_ASSIGNED TASK_
Your answer must match the data word for word.
-------- SUPPLIED ENTRIES --------
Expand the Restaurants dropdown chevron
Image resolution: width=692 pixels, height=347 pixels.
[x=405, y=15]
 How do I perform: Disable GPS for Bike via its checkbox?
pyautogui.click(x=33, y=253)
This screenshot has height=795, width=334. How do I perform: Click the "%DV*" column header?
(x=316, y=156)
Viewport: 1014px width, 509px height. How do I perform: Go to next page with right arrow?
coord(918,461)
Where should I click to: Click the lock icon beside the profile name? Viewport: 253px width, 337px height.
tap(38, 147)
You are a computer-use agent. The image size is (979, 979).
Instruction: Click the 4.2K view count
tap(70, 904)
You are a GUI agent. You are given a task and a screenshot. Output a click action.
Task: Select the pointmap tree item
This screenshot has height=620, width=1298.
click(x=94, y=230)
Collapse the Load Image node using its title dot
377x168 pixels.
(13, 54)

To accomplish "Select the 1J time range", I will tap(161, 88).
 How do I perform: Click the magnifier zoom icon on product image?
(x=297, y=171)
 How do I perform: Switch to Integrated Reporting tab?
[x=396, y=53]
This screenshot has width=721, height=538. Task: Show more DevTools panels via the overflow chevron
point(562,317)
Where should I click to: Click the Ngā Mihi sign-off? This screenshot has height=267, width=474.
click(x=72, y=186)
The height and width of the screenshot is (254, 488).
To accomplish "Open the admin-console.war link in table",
--------
_RESULT BELOW_
Expand the Restaurants dropdown chevron
Image resolution: width=692 pixels, height=347 pixels.
[x=405, y=15]
 How do I perform: Disable GPS for Bike via its checkbox?
pyautogui.click(x=33, y=253)
This screenshot has height=795, width=334. How do I perform: Click the "%DV*" column header?
(x=316, y=156)
Viewport: 1014px width, 509px height. How do I perform: Go to next page with right arrow?
coord(918,461)
Where should I click to: Click the lock icon beside the profile name? Viewport: 253px width, 337px height.
tap(38, 147)
You are a computer-use agent. The image size is (979, 979).
Instruction: Click the 4.2K view count
tap(70, 904)
You are a GUI agent. You are given a task and a screenshot. Output a click action.
Task: Select the pointmap tree item
This screenshot has height=620, width=1298.
click(x=94, y=230)
Collapse the Load Image node using its title dot
377x168 pixels.
(13, 54)

To accomplish "Select the 1J time range", I will tap(161, 88).
 How do I perform: Click the magnifier zoom icon on product image?
(x=297, y=171)
 How do I perform: Switch to Integrated Reporting tab?
[x=396, y=53]
This screenshot has width=721, height=538. Task: Show more DevTools panels via the overflow chevron
point(562,317)
Where should I click to: Click the Ngā Mihi sign-off? This screenshot has height=267, width=474.
click(x=72, y=186)
The height and width of the screenshot is (254, 488).
To accomplish "Open the admin-console.war link in table",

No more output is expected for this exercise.